Philosophically I find ML’s tendency to reflect the biases we bring to it very revealing. In some ways it shows us what we’ve built, the underlying biases that we’d rather argue about and ignore. When an algorithm selects longer sentences for black men than white men, we rightly see that as racism. Some say, “use better data, we’ll then be objective!” But I wonder if a better initial reaction is, “wow, look how badly out system has failed that it would produce such a bad dataset.” Never mind that maybe it’s not actually possible to be objective and that’s the point. Math doesn’t lie, maybe when we make a racist model we’re failing to see the mirror it’s holding up for us.

visarga · on July 1, 2020

Yes, they could have picked a classification model with social impact instead of a GAN. GANs are mostly toys for art and image augmentation. The bulk of models are supervised classification.

tinyhouse · on July 1, 2020

> (And, as a minor point, his idea that Senegal is representative of "Africa" as a whole is also... let's say "unfortunate")

Senegal was just an example he gave in a tweet. No need to be so petty on every word.

guerrilla · on July 1, 2020

It's not the words, it's the idea that Senegal is representative of darker people and could produce the correct results. It's an indication that he still doesn't understand.

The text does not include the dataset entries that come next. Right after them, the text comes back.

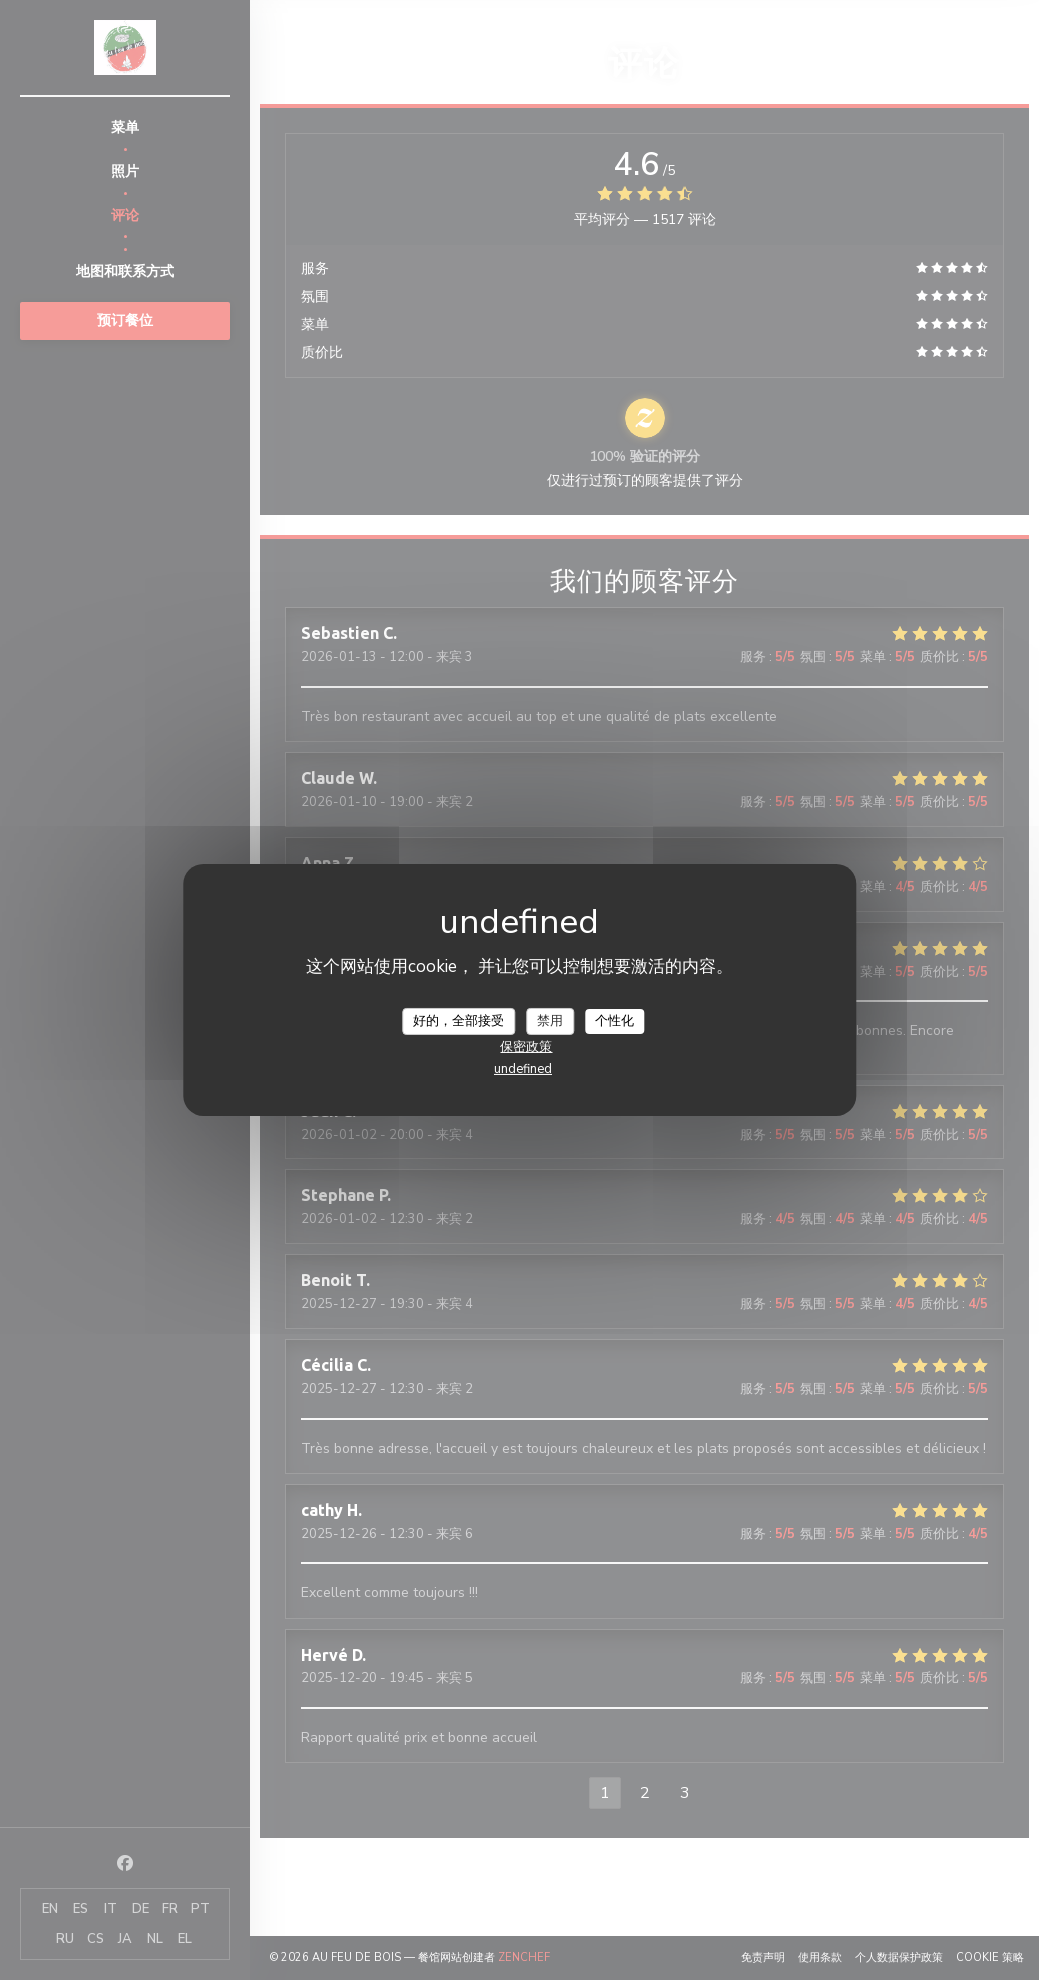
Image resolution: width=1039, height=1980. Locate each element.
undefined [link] (523, 1069)
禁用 (550, 1020)
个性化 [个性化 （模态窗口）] (614, 1020)
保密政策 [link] (526, 1047)
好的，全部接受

madaxe_again · on July 1, 2020

Isn’t “Africa” just as bad, if not worse? Not all black people are Africans or have African heritage. Far from it, in fact.

Also: darker? Darker than what? Are you taking “white” as your baseline?

I mean, if you’re going to throw stones about how “you don’t understand”, you could try having a rational point.

guerrilla · on July 1, 2020

Using Senegal would make people look Senegalese, not "African."

> Not all black people are Africans or have African heritage. Far from it, in fact.

Exactly. That's the "rational" point: the mistake was training the data on anything but the target population. Nobody is contenting that it could have been trained on something else: it wasn't and that fact is the problem.

> Also: darker? Darker than what? Are you taking “white” as your baseline

Darker than the white people the algorithm turns most inputs into. Have you seen the results?

tomp · on July 1, 2020

> It doesn't really matter to possible victims of, say, the use of AI in law enforcement where exactly the problem originates.

I cannot believe that so many people fall for this. Journalists, laypeople, even HN users. (OK not that surprised regarding journalists.)

The problem is not racial bias in AI policing. The problem is AI policing! Racial (and any other) bias is trivial to remove - just subtract the mean! But that doesn’t make predictive policing a good idea.

Imagine this:

> Hello, mister/lady, our 100% unbiased system has automatically determined that you are a potential future criminal. You are under arrest and sentenced to death.

(Edit: and same could be said for almost any situation where you have a bureaucrat making decisions about people’s lives, and you try to automate this decision with AI.)

gold_mustard · on July 2, 2020

You say the problem is AI policing followed by an example of preemptive incarceration.

Hello, mister/lady, our 100% unbiased system has automatically determined that you have commited XYZ crime, would seem more appropriate.

foogazi · on July 1, 2020

> (And, as a minor point, his idea that Senegal is representative of "Africa" as a whole is also... let's say "unfortunate")

That is a high bar to never discuss “unfortunate” ideas on social media

Nasrudith · on July 1, 2020

It is "just the dataset" is a very valid excuse for not working. What if they trained the dataset on cats instead? Expecting it to work on humans instead .

What it isn't an excuse for are the goddamned negligent idiots who tried to use it in law enforcement without through testing. It would be akin to a surgeon dipping every sterile sharp unstruments in yogurt cultures and foregoing antibiotics before use to see if good bacteria makes infections less likely and could prevent antibiotic resistant bacteria. Even if the theory is valid and the goal worthwhile the needless risk taking shows a callous disregard for human life especially when done in an utterly halfassed way like that.